Strengths and What to Watch
Strengths:
- Activates solely 1.5B parameters, conserving inference low-cost on edge {hardware}
- Competitive instruction-following and agentic scores for its dimension class
- 128K context window and nine-language protection
- Open-weight below the LFM1.0 license, with base and post-trained checkpoints
What to Watch:
- Limited data capability from the small energetic parameter depend
- Not a match for heavy programming or knowledge-intensive QA with out retrieval
- Reasoning-only output provides chain-of-thought tokens to each flip
- Text-only; this variant has no imaginative and prescient or audio enter
Marktechpost’s Visual Explainer
Key Takeaways
- Liquid AI's LFM2.5-8B-A1B holds 8.3B complete parameters however prompts solely 1.5B per token.
- It is reasoning-only, with a 128K context window and nine-language protection.
- Non-Hallucination Rate jumped from 7.46 to 63.47 over LFM2-8B-A1B; IFEval reached 91.84.
- It decodes 253 tok/s on an M5 Max below 6 GB, and ~30 tok/s on a cellphone.
- Day-one help spans llama.cpp, MLX, vLLM, and SGLang, with open base and post-trained weights.
Check out the Model Weights and Technical details.

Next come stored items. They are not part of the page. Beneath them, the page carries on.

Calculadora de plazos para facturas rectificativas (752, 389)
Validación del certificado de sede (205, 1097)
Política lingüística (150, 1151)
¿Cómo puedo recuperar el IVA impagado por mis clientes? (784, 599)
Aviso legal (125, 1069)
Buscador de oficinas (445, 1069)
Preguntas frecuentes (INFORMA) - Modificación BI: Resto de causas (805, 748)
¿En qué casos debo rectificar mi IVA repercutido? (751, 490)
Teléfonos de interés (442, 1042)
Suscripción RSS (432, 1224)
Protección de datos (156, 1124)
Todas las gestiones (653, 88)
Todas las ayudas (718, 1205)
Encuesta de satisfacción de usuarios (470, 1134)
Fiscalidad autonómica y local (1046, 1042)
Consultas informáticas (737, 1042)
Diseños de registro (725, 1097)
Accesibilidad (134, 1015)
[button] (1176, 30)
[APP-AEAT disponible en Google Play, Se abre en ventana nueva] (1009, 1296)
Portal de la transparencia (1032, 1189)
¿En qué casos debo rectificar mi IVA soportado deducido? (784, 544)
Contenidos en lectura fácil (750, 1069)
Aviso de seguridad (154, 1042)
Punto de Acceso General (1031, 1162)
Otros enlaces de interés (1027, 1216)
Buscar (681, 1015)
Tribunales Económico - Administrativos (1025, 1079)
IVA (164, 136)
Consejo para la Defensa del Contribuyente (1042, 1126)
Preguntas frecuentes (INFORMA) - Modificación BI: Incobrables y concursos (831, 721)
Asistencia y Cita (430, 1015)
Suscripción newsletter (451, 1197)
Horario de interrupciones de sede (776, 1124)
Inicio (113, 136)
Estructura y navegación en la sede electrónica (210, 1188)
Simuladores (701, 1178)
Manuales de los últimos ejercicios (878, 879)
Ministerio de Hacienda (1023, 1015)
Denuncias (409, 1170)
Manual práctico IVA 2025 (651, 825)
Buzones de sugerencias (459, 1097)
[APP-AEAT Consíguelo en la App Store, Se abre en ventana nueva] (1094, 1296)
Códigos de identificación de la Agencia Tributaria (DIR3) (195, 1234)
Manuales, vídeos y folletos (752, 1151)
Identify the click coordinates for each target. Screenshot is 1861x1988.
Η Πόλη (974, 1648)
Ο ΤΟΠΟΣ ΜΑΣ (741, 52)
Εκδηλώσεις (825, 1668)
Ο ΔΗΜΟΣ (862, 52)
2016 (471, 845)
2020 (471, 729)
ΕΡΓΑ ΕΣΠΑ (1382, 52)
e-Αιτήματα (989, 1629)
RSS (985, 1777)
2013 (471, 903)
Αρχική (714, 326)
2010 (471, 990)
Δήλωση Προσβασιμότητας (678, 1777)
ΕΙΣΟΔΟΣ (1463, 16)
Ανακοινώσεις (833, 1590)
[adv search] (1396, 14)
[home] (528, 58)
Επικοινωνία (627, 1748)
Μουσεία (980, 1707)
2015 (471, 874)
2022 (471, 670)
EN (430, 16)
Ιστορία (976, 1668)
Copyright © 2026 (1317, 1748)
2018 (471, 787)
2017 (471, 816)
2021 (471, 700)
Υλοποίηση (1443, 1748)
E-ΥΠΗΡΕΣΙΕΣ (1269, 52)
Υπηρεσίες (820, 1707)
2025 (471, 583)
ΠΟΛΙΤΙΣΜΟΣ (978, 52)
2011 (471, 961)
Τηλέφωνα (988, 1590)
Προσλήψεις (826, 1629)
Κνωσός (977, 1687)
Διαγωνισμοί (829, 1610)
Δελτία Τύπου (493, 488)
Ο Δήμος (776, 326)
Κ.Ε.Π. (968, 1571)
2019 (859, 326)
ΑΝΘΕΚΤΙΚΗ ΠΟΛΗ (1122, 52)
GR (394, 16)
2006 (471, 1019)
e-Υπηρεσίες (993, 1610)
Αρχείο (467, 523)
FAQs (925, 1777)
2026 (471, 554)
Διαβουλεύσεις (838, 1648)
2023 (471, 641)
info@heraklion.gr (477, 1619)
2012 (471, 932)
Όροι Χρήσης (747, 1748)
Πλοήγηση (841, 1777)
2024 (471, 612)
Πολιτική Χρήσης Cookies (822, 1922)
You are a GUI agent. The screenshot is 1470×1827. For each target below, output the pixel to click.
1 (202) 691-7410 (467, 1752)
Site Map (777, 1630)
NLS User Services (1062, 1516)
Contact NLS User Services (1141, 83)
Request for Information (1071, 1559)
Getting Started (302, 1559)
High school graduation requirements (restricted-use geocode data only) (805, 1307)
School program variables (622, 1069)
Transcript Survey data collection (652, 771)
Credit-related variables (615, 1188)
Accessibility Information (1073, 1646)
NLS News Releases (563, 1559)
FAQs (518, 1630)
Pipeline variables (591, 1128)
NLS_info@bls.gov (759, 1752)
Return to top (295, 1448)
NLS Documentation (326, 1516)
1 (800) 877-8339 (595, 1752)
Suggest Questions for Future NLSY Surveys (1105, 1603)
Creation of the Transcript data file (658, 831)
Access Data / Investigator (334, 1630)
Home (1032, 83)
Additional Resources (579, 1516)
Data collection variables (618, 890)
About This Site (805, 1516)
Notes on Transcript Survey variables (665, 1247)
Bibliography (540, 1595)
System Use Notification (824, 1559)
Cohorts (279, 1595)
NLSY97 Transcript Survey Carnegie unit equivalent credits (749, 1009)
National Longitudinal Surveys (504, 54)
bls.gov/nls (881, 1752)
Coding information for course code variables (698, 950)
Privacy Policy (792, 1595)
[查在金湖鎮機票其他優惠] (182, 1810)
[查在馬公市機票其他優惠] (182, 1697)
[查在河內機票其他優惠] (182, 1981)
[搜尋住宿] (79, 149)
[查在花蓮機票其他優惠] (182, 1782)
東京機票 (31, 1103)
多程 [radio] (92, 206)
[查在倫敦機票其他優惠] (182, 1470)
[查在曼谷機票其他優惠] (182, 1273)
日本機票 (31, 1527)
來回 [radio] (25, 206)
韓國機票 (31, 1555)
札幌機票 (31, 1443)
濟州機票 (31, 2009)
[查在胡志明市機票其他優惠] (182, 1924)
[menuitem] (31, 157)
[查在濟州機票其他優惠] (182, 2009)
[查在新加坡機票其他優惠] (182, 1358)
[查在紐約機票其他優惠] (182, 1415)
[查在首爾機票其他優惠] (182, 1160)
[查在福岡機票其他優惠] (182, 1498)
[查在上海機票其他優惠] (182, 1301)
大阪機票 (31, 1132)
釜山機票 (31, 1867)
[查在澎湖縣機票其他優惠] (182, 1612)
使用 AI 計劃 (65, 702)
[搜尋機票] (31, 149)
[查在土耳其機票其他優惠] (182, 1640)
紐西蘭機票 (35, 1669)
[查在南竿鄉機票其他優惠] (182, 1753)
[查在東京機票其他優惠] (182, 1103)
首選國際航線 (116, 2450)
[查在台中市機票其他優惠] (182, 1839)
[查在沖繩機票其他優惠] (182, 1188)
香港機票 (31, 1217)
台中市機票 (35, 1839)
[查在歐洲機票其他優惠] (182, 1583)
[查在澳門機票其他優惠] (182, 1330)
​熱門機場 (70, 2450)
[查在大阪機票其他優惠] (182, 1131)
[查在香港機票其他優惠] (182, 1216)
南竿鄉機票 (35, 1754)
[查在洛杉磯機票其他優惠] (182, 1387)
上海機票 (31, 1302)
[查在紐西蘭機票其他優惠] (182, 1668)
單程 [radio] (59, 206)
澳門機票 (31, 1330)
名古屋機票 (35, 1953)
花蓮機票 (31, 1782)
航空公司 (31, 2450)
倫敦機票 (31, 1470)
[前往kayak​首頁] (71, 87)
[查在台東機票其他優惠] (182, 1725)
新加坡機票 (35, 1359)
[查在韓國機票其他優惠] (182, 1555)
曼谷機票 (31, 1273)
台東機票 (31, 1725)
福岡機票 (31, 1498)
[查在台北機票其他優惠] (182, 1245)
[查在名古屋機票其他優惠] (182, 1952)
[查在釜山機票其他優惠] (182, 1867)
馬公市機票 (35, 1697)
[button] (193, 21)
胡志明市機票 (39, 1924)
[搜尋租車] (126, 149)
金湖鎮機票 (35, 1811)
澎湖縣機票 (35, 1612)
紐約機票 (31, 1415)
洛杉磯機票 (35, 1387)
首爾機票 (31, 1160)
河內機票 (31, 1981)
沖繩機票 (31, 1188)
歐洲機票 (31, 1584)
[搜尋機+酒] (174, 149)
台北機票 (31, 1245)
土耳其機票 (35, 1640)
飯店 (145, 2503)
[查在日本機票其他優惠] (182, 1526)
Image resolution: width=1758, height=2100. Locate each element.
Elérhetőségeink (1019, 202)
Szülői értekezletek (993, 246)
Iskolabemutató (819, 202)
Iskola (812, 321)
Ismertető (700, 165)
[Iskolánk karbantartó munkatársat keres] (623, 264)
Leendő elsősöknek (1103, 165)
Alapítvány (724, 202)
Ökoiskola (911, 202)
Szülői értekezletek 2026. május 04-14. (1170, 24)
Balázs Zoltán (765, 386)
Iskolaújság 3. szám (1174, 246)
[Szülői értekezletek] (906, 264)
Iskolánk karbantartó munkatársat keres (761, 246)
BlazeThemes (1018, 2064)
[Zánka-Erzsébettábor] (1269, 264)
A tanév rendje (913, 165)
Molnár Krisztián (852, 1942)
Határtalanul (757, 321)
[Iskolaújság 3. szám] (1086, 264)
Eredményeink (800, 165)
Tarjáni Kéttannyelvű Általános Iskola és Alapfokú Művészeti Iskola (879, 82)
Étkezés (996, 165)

Also, be happy to observe us on Twitter and don’t overlook to affix our 150k+ ML SubReddit and Subscribe to our Newsletter. Wait! are you on telegram? now you can join us on telegram as well.
Need to associate with us for selling your GitHub Repo OR Hugging Face Page OR Product Release OR Webinar and many others.? Connect with us
The put up Liquid AI Releases LFM2.5-8B-A1B: An On-Device MoE Model With 8.3B Total and 1.5B Active Parameters appeared first on MarkTechPost.